Assignment:
Go to the line that contains "Task: Open the SINTERCARD" and transcribe from there to the end of the entries, that line and the last one included.

=====

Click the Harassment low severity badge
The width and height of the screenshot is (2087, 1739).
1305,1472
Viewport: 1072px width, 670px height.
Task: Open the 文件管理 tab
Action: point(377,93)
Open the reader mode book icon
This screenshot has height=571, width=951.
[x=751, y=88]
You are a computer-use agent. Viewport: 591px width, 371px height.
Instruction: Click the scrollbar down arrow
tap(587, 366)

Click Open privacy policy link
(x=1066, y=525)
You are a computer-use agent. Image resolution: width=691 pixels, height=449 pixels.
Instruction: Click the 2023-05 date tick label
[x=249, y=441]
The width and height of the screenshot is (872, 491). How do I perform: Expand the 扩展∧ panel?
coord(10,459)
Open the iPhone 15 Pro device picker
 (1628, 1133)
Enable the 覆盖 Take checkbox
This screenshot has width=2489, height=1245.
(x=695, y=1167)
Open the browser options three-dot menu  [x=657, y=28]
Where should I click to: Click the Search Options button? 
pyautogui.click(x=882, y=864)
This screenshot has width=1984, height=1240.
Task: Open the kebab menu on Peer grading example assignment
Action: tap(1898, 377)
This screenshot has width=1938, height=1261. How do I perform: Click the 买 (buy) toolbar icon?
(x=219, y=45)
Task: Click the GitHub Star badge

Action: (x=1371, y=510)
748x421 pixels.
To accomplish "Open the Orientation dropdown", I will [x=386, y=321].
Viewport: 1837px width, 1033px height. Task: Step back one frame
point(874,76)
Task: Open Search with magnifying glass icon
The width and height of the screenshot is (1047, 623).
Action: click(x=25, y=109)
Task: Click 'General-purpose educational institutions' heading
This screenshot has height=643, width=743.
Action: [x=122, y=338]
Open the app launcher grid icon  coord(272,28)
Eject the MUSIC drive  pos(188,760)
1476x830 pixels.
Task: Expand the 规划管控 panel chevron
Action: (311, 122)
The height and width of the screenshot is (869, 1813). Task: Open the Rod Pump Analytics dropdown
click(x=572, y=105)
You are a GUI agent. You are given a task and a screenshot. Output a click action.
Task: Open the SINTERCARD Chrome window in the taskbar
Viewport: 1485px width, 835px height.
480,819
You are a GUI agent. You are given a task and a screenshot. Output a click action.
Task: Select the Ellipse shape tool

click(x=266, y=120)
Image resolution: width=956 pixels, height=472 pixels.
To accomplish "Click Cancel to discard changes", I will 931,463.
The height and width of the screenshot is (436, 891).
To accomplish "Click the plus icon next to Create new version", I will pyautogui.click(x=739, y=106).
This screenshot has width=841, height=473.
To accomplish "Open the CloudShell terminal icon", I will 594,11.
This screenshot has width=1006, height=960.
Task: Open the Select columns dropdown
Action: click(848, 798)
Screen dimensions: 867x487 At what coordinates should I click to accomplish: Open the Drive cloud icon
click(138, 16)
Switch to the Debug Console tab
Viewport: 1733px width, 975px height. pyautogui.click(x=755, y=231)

=====

Task answer:
Task: Open the SINTERCARD Chrome window in the taskbar
Viewport: 1485px width, 835px height.
480,819
You are a GUI agent. You are given a task and a screenshot. Output a click action.
Task: Select the Ellipse shape tool

click(x=266, y=120)
Image resolution: width=956 pixels, height=472 pixels.
To accomplish "Click Cancel to discard changes", I will 931,463.
The height and width of the screenshot is (436, 891).
To accomplish "Click the plus icon next to Create new version", I will pyautogui.click(x=739, y=106).
This screenshot has width=841, height=473.
To accomplish "Open the CloudShell terminal icon", I will 594,11.
This screenshot has width=1006, height=960.
Task: Open the Select columns dropdown
Action: click(848, 798)
Screen dimensions: 867x487 At what coordinates should I click to accomplish: Open the Drive cloud icon
click(138, 16)
Switch to the Debug Console tab
Viewport: 1733px width, 975px height. pyautogui.click(x=755, y=231)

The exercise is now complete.